# Go up, go down



## Artrella

Hi!  I was wondering how these phrases (or verbs in certain languages) are said.
In Spanish we use only a verb to mean go up  > "subir" and one verb to say go down  > "bajar".
I've noticed that in certain languages there are not such specific verbs, instead there are phrases meaning that, such as "go down" "go up".
Could you please tell me how do you say this in your own language? Do you have a _specific verb _ or you need to "build" a verb?

Thank you


----------



## Outsider

Portuguese is like Spanish: 

go up   _subir_
go down   _descer_


----------



## amikama

Two different verbs in Hebrew:

to go up = לעלות
to go down = לרדת


----------



## alby

Ići gore - go up

Ići dole - go down

it's croatian


----------



## Outsider

I might as well add French:

go up   _monter_ 
go down   _descendre_


----------



## Artrella

Amikama and Alby, those verbs you mentioned, are specific verbs right? They are not construccions like "go down"?  I mean _go down _ in Spanish is "ir abajo" which means the same as "bajar", however we have this specific word and we don't need the construccion "verb + adverb".


----------



## Whodunit

Hi Art,

Might I remind you of the OL forum style? You should have put your title like this:

All languages: Go up/go down ...

Just to avoid confusions in searching for several threads. We want to treat thread titles this uniformly here. 

As for your questions:

go up(stairs) -> hinaufgehen, hochgehen
go down(stairs) -> herabgehen, heruntergehen (colloquially: runtergehen)

Since German is a Germanic language like English, we don't have specific words for that action.


----------



## amikama

Artrella said:
			
		

> Amikama and Alby, those verbs you mentioned, are specific verbs right? They are not construccions like "go down"?

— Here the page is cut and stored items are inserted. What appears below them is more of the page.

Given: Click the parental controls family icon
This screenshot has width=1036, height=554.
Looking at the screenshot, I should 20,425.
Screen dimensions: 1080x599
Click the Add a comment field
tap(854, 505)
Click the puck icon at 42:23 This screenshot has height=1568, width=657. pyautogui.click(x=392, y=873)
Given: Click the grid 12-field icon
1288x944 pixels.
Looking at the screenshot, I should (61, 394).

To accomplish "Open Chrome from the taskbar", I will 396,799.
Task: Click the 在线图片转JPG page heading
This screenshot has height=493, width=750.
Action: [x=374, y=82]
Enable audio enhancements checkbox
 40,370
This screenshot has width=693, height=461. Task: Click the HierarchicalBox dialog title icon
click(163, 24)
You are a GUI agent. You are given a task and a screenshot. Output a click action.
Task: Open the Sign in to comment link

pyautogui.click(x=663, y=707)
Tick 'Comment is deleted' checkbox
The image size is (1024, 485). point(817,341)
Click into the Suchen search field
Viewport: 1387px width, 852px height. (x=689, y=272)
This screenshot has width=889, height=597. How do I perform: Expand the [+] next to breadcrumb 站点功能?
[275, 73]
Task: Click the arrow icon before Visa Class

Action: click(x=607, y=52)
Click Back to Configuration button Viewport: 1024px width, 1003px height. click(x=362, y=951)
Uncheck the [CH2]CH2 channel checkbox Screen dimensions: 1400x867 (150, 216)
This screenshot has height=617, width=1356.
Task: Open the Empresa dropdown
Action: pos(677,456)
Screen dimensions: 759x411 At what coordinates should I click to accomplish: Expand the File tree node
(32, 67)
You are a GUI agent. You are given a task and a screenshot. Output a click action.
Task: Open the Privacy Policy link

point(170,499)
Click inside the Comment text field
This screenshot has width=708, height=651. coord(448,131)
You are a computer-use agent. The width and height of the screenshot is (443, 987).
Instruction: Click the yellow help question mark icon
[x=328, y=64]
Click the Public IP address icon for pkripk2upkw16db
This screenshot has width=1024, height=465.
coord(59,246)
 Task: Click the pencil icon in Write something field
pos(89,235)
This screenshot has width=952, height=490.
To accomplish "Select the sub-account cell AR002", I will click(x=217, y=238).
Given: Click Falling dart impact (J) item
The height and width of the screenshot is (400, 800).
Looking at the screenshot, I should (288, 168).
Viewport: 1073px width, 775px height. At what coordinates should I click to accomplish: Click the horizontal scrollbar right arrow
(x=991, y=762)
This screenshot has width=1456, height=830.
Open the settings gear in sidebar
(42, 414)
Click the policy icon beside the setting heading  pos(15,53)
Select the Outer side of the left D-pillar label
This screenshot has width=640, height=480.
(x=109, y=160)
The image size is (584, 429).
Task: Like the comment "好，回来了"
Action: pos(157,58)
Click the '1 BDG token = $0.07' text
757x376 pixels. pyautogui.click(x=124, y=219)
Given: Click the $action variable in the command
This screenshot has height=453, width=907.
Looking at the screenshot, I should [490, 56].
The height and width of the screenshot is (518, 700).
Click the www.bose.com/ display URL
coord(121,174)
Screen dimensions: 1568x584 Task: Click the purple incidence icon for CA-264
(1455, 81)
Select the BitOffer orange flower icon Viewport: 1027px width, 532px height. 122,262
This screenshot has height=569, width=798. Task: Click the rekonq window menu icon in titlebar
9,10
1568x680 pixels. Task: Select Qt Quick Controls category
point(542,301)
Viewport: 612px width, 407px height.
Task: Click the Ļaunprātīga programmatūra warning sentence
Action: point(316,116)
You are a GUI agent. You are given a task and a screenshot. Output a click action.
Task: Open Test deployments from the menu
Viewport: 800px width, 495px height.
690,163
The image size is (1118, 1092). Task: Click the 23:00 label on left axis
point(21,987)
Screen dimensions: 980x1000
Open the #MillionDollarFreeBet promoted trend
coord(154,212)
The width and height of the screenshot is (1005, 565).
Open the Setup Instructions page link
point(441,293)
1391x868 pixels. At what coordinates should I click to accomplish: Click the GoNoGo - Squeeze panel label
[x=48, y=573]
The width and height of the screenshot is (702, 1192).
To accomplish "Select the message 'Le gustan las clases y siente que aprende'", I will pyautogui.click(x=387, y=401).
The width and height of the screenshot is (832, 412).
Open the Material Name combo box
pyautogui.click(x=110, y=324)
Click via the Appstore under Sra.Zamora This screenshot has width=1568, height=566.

Right. לעלות and לרדת are specific verbs, just as "subir" and "bajar" in Spanish.


----------



## Artrella

Whodunit said:
			
		

> Hi Art,
> 
> Might I remind you of the OL forum style? You should have put your title like this:
> 
> .



Danke Whodunit... And isn't it AL instead of OL... or I've missed something?
I've changed the title.
Thank you for your contribution.


EDIT > OL> thank you Dani, I've missed that...sorry


----------



## Whodunit

Artrella said:
			
		

> Danke Whodunit... And isn't it AL instead of OL... or I've missed something?
> I've changed the title.
> Thank you for your contribution.


 
It's the Other Languages forum.

The final correction has to be made by a Mod, the thread titel has just changed in your post, but not in the main menu.


----------



## Merlin

Artrella said:
			
		

> Hi! I was wondering how these phrases (or verbs in certain languages) are said.
> In Spanish we use only a verb to mean go up > "subir" and one verb to say go down > "bajar".
> I've noticed that in certain languages there are not such specific verbs, instead there are phrases meaning that, such as "go down" "go up".
> Could you please tell me how do you say this in your own language? Do you have a _specific verb _or you need to "build" a verb?
> 
> Thank you


In Tagalog "go up" means "pataas" and "go down" means "bumaba"  or "pababa" (up=taas and down=baba)


----------



## Samaruc

In Valencian/Catalan:

Go up: Pujar
Go down: Baixar

I think all romance languages have specific verbs.


----------



## beatrizg

Hola Artrellita!

In Greek, subir / go up: ανεβαίνω (aneveno). Bajar / go down: κατεβαίνω (kateveno). As you can see they are words on their own.


----------



## ayed

In Arabic,we say in an imperative case addressing someone:
Go up = Is'ad (اصعد)
Go down =Inzil(انزل)


----------



## yasemin

in turkish
go up: çıkmak
go down: inmek


----------



## _sandra_

hi there,
in polish it's:

go up - wejść
go down - zejść


----------



## JLanguage

Artrella said:
			
		

> Hi! I was wondering how these phrases (or verbs in certain languages) are said.
> In Spanish we use only a verb to mean go up > "subir" and one verb to say go down > "bajar".
> I've noticed that in certain languages there are not such specific verbs, instead there are phrases meaning that, such as "go down" "go up".
> Could you please tell me how do you say this in your own language? Do you have a _specific verb _or you need to "build" a verb?
> 
> Thank you


 
In English we also have:
Go up: ascend*
Go down: descend*

Used in the context of ascending or descending the stairs or a ladder, etc.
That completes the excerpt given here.